** Material provided follows **

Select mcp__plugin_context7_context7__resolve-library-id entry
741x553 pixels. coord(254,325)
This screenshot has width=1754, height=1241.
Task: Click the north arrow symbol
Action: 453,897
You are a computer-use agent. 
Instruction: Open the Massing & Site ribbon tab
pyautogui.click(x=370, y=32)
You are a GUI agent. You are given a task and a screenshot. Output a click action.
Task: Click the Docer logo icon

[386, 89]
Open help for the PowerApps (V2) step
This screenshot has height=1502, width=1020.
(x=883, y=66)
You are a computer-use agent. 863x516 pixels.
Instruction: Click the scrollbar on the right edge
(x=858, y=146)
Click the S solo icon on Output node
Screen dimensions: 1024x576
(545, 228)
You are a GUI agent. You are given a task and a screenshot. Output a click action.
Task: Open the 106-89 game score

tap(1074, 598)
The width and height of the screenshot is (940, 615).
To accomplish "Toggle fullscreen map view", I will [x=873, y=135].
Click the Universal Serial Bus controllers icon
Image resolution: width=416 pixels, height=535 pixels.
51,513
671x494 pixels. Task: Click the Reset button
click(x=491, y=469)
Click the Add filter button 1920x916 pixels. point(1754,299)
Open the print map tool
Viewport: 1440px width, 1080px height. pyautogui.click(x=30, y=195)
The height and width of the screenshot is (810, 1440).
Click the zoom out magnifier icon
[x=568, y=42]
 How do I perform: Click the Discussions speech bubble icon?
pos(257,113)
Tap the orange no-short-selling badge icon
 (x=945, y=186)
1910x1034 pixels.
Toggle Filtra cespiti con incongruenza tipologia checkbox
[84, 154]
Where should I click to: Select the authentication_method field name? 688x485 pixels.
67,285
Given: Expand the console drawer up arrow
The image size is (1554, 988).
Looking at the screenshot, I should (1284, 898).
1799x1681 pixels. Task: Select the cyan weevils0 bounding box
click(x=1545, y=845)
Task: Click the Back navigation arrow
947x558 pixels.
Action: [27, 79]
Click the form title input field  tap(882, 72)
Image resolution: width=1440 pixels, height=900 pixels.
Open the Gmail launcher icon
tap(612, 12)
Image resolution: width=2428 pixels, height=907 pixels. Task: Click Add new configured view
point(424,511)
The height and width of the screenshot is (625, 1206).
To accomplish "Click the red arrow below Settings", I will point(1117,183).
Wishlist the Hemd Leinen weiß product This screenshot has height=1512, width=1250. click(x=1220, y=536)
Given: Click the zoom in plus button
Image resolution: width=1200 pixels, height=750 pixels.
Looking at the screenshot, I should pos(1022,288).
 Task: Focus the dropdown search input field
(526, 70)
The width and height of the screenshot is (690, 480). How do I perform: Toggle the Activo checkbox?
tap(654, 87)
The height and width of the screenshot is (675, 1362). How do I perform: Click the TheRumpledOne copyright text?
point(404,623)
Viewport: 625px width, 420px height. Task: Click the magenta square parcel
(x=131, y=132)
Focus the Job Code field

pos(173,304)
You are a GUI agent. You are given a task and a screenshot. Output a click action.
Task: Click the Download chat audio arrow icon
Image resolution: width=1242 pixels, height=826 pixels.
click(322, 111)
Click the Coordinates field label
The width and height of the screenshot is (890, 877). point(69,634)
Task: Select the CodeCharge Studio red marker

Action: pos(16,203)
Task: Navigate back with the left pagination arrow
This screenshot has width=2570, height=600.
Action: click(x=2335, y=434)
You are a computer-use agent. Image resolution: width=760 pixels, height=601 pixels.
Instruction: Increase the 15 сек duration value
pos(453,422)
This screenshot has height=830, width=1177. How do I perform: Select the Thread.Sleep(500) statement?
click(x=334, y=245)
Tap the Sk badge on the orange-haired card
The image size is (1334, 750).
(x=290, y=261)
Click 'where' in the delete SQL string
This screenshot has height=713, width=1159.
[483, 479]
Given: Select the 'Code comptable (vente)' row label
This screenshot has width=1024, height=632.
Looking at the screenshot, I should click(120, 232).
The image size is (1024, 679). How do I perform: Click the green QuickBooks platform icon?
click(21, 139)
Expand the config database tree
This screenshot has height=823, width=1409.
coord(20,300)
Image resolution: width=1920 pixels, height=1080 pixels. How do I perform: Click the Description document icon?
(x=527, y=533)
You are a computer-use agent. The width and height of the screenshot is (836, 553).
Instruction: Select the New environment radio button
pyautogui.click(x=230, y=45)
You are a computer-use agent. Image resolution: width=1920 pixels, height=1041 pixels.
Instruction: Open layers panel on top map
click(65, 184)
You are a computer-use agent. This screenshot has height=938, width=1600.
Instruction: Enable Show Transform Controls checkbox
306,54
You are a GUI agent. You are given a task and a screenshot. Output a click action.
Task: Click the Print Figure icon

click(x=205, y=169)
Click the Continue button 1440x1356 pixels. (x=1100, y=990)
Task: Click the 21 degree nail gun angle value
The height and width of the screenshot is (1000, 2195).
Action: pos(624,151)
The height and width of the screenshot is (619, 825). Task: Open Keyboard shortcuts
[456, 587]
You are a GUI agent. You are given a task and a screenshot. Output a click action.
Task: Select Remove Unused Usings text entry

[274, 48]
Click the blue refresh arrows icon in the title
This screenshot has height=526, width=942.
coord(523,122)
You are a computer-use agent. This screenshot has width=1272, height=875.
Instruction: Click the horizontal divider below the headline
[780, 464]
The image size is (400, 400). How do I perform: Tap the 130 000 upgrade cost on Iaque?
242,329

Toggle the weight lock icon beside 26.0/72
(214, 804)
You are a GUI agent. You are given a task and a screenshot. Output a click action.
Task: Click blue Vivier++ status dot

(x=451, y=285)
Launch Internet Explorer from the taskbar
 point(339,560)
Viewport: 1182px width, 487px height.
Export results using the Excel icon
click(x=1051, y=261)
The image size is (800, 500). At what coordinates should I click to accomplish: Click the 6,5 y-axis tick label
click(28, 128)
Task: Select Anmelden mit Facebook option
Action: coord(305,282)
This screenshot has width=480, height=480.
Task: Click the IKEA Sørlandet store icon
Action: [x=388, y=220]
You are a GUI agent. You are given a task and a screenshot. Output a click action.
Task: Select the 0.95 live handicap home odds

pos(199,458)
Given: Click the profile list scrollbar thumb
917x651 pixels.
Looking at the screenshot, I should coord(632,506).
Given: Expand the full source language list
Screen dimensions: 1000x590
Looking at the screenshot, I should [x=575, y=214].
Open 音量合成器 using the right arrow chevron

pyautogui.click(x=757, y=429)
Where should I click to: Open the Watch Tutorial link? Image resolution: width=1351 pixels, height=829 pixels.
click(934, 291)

** End of Material provided **

» **Task description**
In the entries above, the lines from the one bearing "This screenshot has width=1024, height=632." up to and including the one bearing "Task: Click the 21" should be transcribed exactly; no other line is wanted.

» **Exercise response**
This screenshot has width=1024, height=632.
Looking at the screenshot, I should click(120, 232).
The image size is (1024, 679). How do I perform: Click the green QuickBooks platform icon?
click(21, 139)
Expand the config database tree
This screenshot has height=823, width=1409.
coord(20,300)
Image resolution: width=1920 pixels, height=1080 pixels. How do I perform: Click the Description document icon?
(x=527, y=533)
You are a computer-use agent. The width and height of the screenshot is (836, 553).
Instruction: Select the New environment radio button
pyautogui.click(x=230, y=45)
You are a computer-use agent. Image resolution: width=1920 pixels, height=1041 pixels.
Instruction: Open layers panel on top map
click(65, 184)
You are a computer-use agent. This screenshot has height=938, width=1600.
Instruction: Enable Show Transform Controls checkbox
306,54
You are a GUI agent. You are given a task and a screenshot. Output a click action.
Task: Click the Print Figure icon

click(x=205, y=169)
Click the Continue button 1440x1356 pixels. (x=1100, y=990)
Task: Click the 21 degree nail gun angle value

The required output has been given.